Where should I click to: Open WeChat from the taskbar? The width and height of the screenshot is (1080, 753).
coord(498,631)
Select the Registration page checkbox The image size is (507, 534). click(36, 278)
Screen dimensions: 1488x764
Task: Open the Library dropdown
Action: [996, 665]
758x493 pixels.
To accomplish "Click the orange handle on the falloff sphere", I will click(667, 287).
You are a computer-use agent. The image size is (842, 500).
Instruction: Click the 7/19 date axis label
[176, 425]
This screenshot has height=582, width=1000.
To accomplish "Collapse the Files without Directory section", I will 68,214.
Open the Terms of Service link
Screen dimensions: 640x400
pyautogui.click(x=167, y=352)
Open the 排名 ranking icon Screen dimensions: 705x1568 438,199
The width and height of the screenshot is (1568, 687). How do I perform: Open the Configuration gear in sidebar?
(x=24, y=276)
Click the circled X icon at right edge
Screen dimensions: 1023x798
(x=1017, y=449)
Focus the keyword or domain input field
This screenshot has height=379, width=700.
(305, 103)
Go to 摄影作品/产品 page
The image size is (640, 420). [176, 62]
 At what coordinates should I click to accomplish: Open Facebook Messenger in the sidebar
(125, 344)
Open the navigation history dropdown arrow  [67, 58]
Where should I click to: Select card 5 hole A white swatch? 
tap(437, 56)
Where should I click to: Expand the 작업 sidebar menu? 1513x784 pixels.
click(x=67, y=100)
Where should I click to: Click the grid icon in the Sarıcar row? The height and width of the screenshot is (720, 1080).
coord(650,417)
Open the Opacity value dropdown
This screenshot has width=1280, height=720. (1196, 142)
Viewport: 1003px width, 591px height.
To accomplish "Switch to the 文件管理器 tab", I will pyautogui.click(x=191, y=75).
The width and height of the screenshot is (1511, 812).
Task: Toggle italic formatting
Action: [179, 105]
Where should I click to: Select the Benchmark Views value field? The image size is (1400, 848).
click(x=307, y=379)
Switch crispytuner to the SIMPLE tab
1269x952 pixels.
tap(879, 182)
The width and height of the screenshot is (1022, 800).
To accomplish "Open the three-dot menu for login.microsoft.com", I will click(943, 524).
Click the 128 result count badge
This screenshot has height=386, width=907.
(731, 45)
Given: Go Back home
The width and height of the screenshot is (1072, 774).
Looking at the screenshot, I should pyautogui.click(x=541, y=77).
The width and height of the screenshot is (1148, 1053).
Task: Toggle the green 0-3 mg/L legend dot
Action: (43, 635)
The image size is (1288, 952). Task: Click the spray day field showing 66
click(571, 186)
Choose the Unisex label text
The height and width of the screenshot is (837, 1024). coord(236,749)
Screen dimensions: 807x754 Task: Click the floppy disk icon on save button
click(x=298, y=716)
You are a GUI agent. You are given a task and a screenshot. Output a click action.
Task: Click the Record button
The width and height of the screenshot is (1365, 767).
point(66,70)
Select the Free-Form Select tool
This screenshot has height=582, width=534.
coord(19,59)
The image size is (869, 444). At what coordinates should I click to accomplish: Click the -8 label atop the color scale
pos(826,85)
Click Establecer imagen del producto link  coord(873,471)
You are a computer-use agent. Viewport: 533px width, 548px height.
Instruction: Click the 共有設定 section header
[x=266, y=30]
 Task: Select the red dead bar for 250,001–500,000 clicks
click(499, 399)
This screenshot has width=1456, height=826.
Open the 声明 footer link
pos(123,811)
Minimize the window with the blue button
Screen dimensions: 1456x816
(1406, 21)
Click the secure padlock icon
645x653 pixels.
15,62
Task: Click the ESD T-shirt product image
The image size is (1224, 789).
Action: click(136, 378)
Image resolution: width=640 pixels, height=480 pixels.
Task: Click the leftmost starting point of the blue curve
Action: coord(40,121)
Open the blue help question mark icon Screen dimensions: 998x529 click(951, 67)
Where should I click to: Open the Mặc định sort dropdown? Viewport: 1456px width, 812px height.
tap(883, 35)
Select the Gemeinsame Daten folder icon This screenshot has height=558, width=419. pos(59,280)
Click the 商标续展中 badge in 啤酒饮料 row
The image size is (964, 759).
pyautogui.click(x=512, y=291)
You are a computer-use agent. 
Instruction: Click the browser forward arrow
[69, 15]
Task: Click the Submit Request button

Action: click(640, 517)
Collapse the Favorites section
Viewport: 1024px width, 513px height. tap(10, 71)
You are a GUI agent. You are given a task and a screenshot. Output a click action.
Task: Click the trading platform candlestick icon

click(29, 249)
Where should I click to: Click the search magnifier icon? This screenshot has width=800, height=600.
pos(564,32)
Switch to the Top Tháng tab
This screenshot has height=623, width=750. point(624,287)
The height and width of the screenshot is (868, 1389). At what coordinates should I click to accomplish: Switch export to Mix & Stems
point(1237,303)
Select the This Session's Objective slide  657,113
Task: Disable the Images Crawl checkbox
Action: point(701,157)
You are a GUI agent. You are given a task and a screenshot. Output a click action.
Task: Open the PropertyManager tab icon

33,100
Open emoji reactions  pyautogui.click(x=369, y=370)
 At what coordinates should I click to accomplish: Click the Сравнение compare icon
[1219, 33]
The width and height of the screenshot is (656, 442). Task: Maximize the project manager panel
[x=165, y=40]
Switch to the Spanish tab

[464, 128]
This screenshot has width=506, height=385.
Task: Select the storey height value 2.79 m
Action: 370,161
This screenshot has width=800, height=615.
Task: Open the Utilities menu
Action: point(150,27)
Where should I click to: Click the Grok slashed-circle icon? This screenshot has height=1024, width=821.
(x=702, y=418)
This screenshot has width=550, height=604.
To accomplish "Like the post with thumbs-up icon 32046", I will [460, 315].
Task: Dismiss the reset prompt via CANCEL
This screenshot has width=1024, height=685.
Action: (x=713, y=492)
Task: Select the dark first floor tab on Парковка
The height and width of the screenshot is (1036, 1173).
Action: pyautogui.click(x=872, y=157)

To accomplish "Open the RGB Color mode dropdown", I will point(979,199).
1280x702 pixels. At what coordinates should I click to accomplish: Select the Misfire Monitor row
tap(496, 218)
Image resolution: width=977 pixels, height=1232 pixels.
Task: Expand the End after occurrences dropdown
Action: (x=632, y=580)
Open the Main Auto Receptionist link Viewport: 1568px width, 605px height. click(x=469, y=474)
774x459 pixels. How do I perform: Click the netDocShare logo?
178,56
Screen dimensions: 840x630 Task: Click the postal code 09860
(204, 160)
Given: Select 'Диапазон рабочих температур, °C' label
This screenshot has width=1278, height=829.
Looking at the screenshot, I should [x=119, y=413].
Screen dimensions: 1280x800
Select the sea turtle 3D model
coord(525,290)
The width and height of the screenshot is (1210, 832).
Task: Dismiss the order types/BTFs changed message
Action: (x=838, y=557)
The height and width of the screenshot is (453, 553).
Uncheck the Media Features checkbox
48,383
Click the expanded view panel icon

........

Rewrite the rows as a JSON list of strings, one per line, omitting blank lines, starting at the first row and ending at the line containing "The image size is (640, 420). [176, 62]".

*Complete response*:
[
  "Where should I click to: Open WeChat from the taskbar? The width and height of the screenshot is (1080, 753).",
  "coord(498,631)",
  "Select the Registration page checkbox The image size is (507, 534). click(36, 278)",
  "Screen dimensions: 1488x764",
  "Task: Open the Library dropdown",
  "Action: [996, 665]",
  "758x493 pixels.",
  "To accomplish \"Click the orange handle on the falloff sphere\", I will click(667, 287).",
  "You are a computer-use agent. The image size is (842, 500).",
  "Instruction: Click the 7/19 date axis label",
  "[176, 425]",
  "This screenshot has height=582, width=1000.",
  "To accomplish \"Collapse the Files without Directory section\", I will 68,214.",
  "Open the Terms of Service link",
  "Screen dimensions: 640x400",
  "pyautogui.click(x=167, y=352)",
  "Open the 排名 ranking icon Screen dimensions: 705x1568 438,199",
  "The width and height of the screenshot is (1568, 687). How do I perform: Open the Configuration gear in sidebar?",
  "(x=24, y=276)",
  "Click the circled X icon at right edge",
  "Screen dimensions: 1023x798",
  "(x=1017, y=449)",
  "Focus the keyword or domain input field",
  "This screenshot has height=379, width=700.",
  "(305, 103)",
  "Go to 摄影作品/产品 page",
  "The image size is (640, 420). [176, 62]"
]